## Exercise requirements
Check each line of the material below for the word "dimensions". State how many lines have it, and nothing more.

## Data to examine
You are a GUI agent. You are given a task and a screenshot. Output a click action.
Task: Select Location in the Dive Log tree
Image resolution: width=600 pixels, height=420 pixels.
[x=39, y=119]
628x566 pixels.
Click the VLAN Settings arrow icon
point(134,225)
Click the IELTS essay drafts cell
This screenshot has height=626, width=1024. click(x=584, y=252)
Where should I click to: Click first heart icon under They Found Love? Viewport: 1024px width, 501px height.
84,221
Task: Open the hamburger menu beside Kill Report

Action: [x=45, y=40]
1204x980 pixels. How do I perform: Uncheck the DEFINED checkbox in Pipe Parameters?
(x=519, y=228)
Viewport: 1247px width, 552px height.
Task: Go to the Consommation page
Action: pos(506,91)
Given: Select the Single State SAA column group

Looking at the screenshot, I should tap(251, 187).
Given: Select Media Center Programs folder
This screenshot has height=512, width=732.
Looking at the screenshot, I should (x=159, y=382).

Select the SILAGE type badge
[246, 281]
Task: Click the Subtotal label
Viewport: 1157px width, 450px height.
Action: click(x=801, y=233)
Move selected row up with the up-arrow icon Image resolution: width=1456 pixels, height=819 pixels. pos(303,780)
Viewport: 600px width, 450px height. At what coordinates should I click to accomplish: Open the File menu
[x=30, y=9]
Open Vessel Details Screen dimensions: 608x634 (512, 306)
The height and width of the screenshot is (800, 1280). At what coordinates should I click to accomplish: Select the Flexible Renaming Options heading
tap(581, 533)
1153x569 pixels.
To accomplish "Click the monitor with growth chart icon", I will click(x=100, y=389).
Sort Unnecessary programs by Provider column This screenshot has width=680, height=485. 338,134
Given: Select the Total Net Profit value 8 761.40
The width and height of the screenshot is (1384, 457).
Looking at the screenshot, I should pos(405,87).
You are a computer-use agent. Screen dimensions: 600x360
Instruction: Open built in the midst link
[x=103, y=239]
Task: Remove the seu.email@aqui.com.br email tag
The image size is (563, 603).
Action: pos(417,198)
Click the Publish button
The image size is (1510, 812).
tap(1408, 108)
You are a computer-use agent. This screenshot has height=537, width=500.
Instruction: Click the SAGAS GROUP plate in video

## Your response
2